What is expected
Beneath this instruction is a listing. Transcribe from it only the stretch from the line with "Viewport: 1064px width, 1134px height." through the line with "724x1568 pixels.", both end lines included, exactly as written.

Material to process
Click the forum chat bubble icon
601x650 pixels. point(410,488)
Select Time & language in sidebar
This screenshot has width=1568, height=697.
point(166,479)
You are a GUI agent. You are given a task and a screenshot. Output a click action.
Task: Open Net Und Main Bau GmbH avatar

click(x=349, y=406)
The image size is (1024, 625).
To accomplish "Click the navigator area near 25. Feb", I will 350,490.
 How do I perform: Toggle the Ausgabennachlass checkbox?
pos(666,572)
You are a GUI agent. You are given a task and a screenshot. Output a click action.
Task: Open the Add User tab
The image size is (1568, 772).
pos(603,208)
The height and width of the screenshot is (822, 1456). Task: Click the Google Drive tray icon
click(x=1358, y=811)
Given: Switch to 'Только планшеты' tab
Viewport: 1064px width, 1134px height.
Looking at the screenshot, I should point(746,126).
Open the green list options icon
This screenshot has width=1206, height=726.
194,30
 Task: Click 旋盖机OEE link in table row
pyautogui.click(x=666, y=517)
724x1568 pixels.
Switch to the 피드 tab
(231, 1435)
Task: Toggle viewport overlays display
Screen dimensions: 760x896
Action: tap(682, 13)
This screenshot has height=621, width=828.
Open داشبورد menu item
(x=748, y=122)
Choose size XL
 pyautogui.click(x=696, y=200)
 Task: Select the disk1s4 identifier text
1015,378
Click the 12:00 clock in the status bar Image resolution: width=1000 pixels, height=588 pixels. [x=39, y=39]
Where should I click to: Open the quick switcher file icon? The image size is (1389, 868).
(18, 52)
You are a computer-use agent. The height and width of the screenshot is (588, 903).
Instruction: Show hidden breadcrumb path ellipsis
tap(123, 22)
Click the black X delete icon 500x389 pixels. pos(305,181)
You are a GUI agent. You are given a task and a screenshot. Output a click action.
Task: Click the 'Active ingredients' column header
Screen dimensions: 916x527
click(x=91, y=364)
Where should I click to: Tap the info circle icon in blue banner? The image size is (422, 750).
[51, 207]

Task answer
Viewport: 1064px width, 1134px height.
Looking at the screenshot, I should point(746,126).
Open the green list options icon
This screenshot has width=1206, height=726.
194,30
 Task: Click 旋盖机OEE link in table row
pyautogui.click(x=666, y=517)
724x1568 pixels.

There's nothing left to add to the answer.